4
$\begingroup$

Is the set of functions $f$ in $C^1([0,1])$ equipped with $\lVert f \lVert = \lVert f\lVert_\infty+\lVert f'\lVert_\infty$ (Case 1) or $\lVert f\lVert=\lVert f \lVert_\infty$ (Case 2) satisfying $\lvert f(0.5) \lvert \leq 1$ and $\int_0^1 \lvert f'(x)\lvert^2 dx \leq1$ relatively compact in $C^1([0,1])$?

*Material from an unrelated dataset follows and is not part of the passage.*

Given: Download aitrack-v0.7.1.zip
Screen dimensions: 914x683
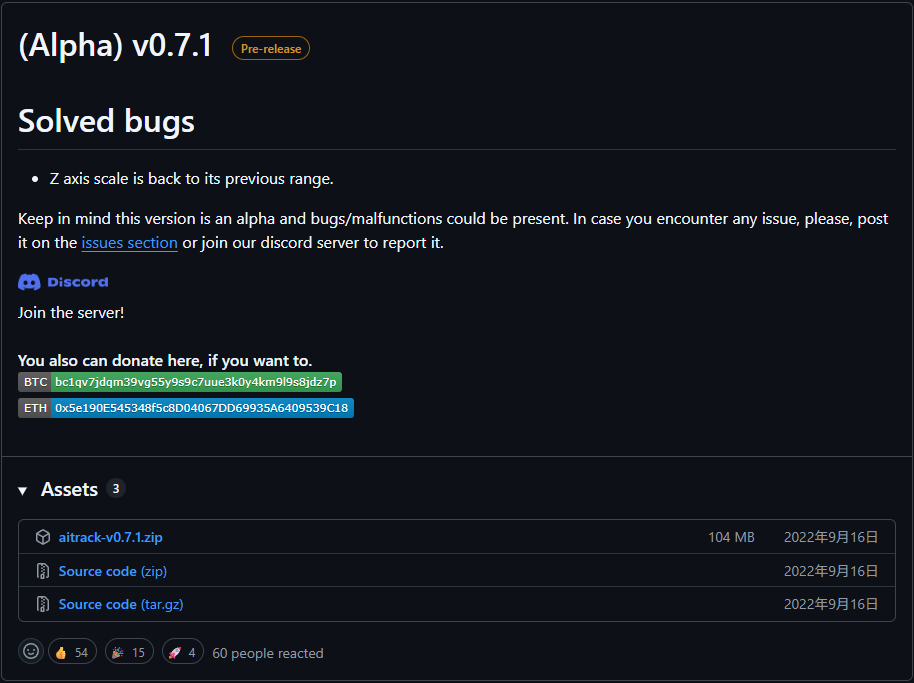Looking at the screenshot, I should tap(110, 536).
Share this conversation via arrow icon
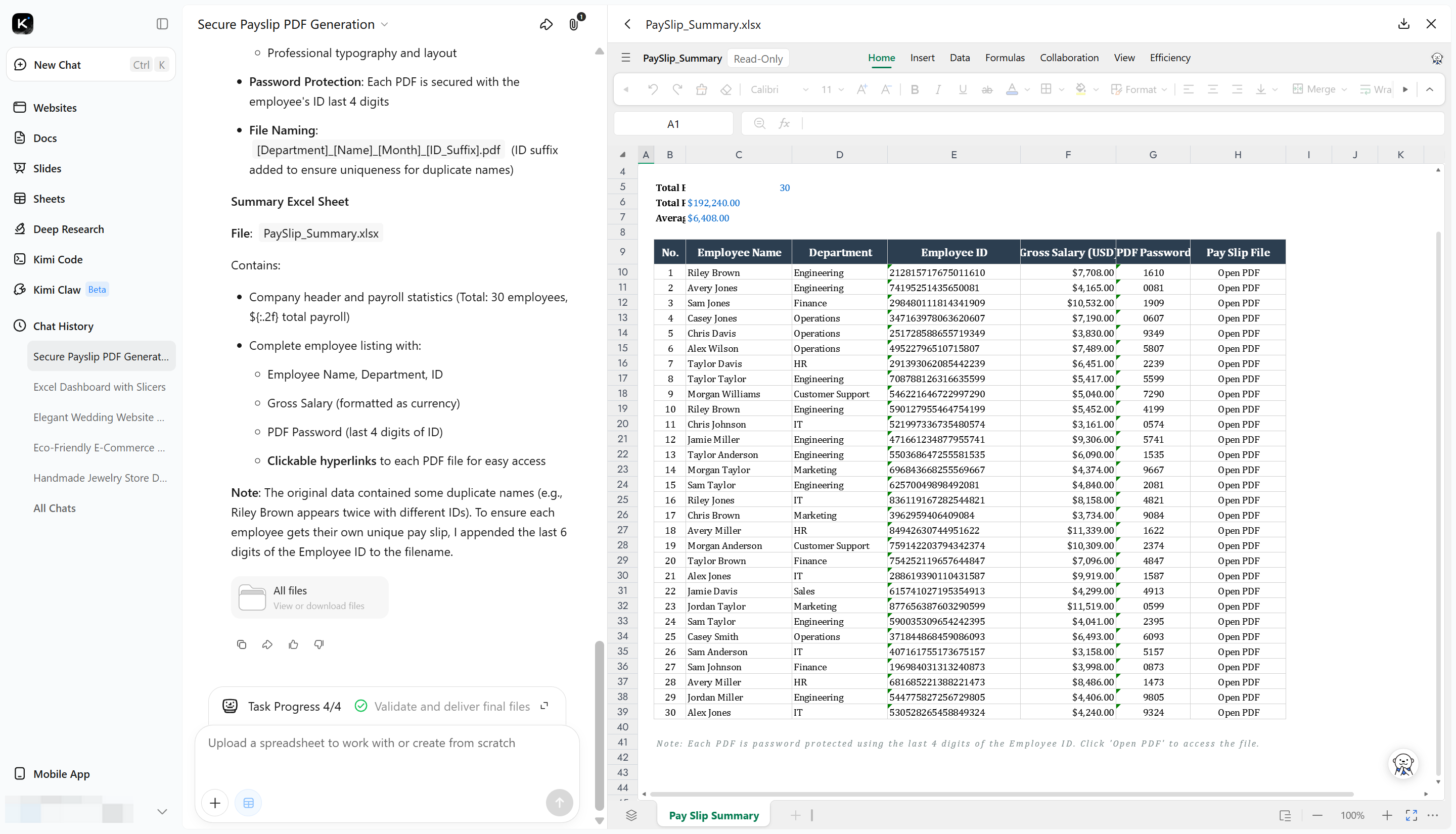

I think this might be an application of the Arzela-Ascoli theorem. So I'd like to show that the set of functions is uniformly bounded and equicontinous. Boundedness is easy since

\begin{align}\lvert f(x)\lvert \leq 1+\int_{0.5}^x \lvert f'(t)\lvert dt\leq1+0.5+\int_0^1\lvert f'(t)\lvert^2 dt \quad \forall x. \end{align}

But equicontinuity seems harder since $\int_0^1 \lvert f'(x)\lvert^2 dx \leq1$ doesn't imply anything about the boundedness of $f'(x)$.

  • 0
    @DavideGiraudo This is a nice counterexample2012-06-24

1 Answers 1

3

Let $K:=\{f\in C^1[0,1]\mid |f(0.5)|\leq 1\mbox{ and }\int_0^1|f'(t)|^2\leq 1\}.$ This set have a compact closure, since for $f\in K$, $x,y\in [0,1]$: $|f(x)-f(y)|\leq \int_x^y1\cdot |f'(t)|dt\leq \sqrt{x-y},$ by Cauchy-Scharz inequality. Uniform boundedness have already be shown by the OP, but can also be deduced from equi-continuity and boundedness at one point.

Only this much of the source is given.